Figure 7B, E, H, K shows the high resolution XPS spectra of C 1s for calcareous shale. The peak at a binding energy of 284.6 eV corresponds to C‒C or C‒H groups, while that at 285.7 eV corresponds to a C‒O group (alcohol, phenol, or ether) (Buckley and Lamb, 1996; Gong et al., 1998; Jing et al., 2019; Liu et al., 2021; Wu and Xu, 2022). The 288.9–289.5 eV binding energy peaks that appeared at VRs of 1.95%Ro and 2.44%Ro correspond to the COOH (carboxyl) group, which may indicate that water has some oxidability to organic carbon at a high stage of thermal evolution. This is also supported by the binding energy peaks at 531.5 eV in the O 1s XPS spectra increasing at VRs of 1.46%Ro, 1.95%Ro, and 2.44%Ro (Figures 7I, L). This increase in O 1s may partly derive from the oxidation of organic carbon during hydrous pyrolysis.
3.2 Evolution of pore structure
3.2.1 SEM and SEM-EDS mapping
The Raman, XRD, and XPS results suggested changes in inorganic material and organic matter during hydrous pyrolysis. More information was then needed to directly demonstrate the processes of thermal decomposition of carbonates and organic matter, and conversion of Na0.95Ca0.16Al1.16Si2.84O8 to Na0.84Ca0.02Al1.02Si2.98O8. As shown in Figure 8, the morphology and pore structure of inorganic and organic matter in the original samples and pyrolyzed residues were fully characterized using SEM imaging and SEM-EDS analysis.
Figure 8. SEM images and SEM-EDS elemental maps showing the morphology and chemistry of inorganic minerals and organic matter. Organic matter (1, 3) and pyrite (2) in the original sample (A). Elemental maps of C (B), Fe (C), and S (D) within the organic matter and pyrite.

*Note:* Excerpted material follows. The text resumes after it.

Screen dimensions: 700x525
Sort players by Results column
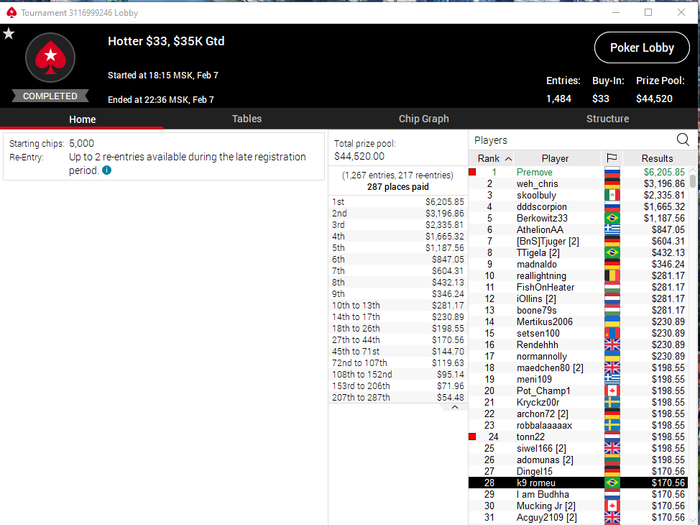point(657,158)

Feldspar in the original sample (E). Elemental maps of Si (F), O (G), and Al (H) within feldspar. Carbonate before (I) and after (J) pyrolysis at VR=1.5. Morphology of pores in feldspar (K) and organic matter (L) after pyrolysis at VR=1.5.

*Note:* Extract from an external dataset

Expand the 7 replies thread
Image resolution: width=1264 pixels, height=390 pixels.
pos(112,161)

In the original samples, organic matter and inorganic minerals were observed in SEM images, and C, Fe, and S were also detected by SEM-EDS (Figures 8A–D). The EDS map of carbon distribution (Figure 8B) indicates that the features labeled 1 and 3 in Figure 8A are organic matter. The distributions of Fe and S correspond with each other (Figures 8C, D), which suggests that the feature labeled 2 in Figure 8A is pyrite, a mineral associated with a favorable reduction environment for oil-prone organic matter. The elements Si, O, and Al have distributions that correspond with one another (Figures 8F–H), suggesting that the mineral shown in Figure 8E is feldspar. The results of XRD analysis further indicate that this is albite (Figure 6). Carbonate can also be observed in SEM images (Figure 8I).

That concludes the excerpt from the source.